Pour Chelsea Hotel #2, Leonard Cohen relate – bien qu’elle ne soit jamais nommée dans la chanson – sa relation d’un soir avec Janis Joplin. Il s’agit d’une autre de ses chansons les plus connues, bien que plus tard, son auteur ait dit regretter de l’avoir enregistrée. Il n’empêche qu’à mon avis, elle contient une de ses lignes les mieux tournées:

We are ugly, but we have the music !

Elle figure sur l’album New Skin for the Old Ceremony publié en 1974.

En passant, avec son histoire et sa renommée des plus particulières du fait de tous les artistes qui y ont séjourné, je pense que l’hôtel Chelsea mériterait bien son propre article un de ces jours.

Lover, Lover, Lover

Du même album, il y a aussi Lover, Lover, Lover que Cohen aurait écrite pour encourager les soldats israéliens lors du conflit du Yom Kippur en 1973. Il aurait même à l’époque émis le souhait de s’enrôler dans l’armée d’Israël avant que les autorités ne l’en découragent, lui suggérant plutôt d’employer ses talents littéraires pour soutenir les troupes. Ce qu’il a fait.

Everybody Knows

Changement de registre: Everybody Knows de l’album I’m Your Man (1988), elle, traite de tous les maux de l’humanité. Il y parle d’avidité, de sida, de racisme, entre autres, sur un ton oscillant entre gravité et désinvolture.

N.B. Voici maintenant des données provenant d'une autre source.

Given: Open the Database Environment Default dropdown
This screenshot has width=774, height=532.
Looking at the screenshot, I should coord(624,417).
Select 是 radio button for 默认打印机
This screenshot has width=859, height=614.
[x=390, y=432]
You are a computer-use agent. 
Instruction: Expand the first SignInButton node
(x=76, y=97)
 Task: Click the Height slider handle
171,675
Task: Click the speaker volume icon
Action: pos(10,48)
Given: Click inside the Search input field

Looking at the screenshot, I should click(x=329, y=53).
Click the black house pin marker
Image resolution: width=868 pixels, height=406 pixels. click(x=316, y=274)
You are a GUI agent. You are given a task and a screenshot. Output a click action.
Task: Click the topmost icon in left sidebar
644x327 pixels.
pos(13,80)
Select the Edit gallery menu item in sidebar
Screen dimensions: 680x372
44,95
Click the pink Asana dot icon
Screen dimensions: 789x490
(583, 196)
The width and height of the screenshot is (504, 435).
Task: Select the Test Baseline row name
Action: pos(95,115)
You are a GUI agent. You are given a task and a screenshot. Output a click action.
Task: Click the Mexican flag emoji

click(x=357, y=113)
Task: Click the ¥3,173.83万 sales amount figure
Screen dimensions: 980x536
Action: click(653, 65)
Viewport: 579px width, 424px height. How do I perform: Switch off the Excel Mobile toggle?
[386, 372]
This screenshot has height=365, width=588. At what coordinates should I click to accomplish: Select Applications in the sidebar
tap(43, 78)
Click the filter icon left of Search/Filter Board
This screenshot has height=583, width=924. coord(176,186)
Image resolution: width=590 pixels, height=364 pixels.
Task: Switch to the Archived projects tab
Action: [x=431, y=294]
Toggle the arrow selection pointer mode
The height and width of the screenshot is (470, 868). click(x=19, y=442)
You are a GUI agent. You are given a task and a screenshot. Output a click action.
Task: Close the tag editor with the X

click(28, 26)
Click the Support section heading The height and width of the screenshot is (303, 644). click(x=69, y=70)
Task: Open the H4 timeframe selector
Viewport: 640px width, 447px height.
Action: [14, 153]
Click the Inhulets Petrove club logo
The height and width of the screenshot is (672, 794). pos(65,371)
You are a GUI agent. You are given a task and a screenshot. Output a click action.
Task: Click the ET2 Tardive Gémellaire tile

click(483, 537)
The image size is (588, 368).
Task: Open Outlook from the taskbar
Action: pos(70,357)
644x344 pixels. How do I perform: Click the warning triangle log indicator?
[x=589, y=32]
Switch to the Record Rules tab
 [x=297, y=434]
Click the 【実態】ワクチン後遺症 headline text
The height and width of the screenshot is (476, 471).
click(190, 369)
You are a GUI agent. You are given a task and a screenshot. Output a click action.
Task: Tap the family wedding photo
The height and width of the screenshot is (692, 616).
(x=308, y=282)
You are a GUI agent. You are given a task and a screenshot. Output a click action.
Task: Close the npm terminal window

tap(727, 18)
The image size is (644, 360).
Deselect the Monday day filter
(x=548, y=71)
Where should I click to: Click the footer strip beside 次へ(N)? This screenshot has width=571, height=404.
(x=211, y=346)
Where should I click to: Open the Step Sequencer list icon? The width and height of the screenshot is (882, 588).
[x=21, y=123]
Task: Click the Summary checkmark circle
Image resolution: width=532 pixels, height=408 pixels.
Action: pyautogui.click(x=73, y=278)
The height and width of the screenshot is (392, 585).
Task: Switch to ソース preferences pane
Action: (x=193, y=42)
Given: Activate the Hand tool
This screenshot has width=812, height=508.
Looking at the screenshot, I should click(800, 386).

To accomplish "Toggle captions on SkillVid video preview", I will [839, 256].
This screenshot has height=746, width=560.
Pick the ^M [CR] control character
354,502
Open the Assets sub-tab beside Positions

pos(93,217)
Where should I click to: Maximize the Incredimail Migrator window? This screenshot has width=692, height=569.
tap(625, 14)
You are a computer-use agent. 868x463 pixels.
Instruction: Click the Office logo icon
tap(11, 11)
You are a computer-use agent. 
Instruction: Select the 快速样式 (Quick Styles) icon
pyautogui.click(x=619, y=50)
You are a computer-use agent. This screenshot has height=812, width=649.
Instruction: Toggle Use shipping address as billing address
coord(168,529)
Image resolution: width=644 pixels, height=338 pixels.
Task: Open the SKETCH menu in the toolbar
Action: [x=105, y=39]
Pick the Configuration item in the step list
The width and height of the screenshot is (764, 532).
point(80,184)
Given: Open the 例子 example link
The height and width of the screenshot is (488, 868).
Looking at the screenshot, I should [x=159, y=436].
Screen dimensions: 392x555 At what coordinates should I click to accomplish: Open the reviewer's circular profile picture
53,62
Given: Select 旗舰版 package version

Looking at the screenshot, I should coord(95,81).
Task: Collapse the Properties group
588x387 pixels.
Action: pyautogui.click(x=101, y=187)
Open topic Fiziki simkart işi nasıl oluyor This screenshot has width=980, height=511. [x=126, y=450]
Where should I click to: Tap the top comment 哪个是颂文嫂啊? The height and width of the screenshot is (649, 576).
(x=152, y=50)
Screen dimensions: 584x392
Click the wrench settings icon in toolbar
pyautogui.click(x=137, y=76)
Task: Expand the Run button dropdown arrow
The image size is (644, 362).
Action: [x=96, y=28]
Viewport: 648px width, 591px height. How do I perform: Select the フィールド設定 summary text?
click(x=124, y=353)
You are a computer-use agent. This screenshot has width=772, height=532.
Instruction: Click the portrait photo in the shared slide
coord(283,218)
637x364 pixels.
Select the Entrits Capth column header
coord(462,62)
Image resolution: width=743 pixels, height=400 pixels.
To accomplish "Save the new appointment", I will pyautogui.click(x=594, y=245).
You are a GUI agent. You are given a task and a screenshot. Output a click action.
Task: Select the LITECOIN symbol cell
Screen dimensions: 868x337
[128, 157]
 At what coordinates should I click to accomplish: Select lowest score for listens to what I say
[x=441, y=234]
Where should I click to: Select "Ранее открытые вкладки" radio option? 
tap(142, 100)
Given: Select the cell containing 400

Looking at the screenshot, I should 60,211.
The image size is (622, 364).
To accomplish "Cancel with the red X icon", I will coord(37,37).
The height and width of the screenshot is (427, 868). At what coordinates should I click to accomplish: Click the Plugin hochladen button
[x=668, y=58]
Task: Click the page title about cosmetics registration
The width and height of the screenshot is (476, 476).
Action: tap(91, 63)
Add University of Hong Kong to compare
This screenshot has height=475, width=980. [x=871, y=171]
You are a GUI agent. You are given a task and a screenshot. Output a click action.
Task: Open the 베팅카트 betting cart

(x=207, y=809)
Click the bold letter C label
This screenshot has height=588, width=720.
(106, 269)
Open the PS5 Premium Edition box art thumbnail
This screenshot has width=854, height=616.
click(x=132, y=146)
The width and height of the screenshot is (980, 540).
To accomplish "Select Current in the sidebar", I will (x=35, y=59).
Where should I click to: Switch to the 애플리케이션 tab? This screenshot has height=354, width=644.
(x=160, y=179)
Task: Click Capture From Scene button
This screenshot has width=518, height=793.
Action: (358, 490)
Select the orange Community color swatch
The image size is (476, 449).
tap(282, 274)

Au cinéma, Atom Egoyan a utilisé la chanson dans son film Exotica sorti en 1994. Mais c’est Alan Moyle qui en a fait l’utilisation la plus marquante dans Pump Up the Volume (1990). L’animateur de radio clandestine, interprété par Christian Slater, l’utilise comme indicatif d’ouverture d’une émission où il exprime un point de vue désabusé de son époque, tout en incitant son jeune auditoire à la révolte.

Le tout dans une bande sonore incluant Soundgarden, les Cowboy Junkies, Sonic Youth, les Pixies… et Concrete Blonde qui reprend cette même pièce dans le film. Ce qui atteste brillamment de  l’intemporalité de Cohen et de sa capacité de s’adresser à tout le monde toutes générations confondues.

Anthem

Terminons avec une chanson de paix et d’espoir comme seul Cohen peut en écrire – sans prêcher ni faire la leçon: Anthem, de son album The Future (1992). Il aurait travaillé sur cette chanson pendant une dizaine d’années. Jusqu’à ce que Rebecca De Mornay, sa compagne de l’époque, lui indique que cette chanson était parfaite dans cette forme. Leonard lui en a alors confié la réalisation.

There is a crack in everything. That’s how the light gets in.

L’auteur lui-même avait traversé une période difficile à cette époque. Son fils Adam ayant subi un sérieux accident de voiture qui l’avait laissé dans le coma pendant 4 mois. On peut déduire que la chanson reflète aussi cet épisode.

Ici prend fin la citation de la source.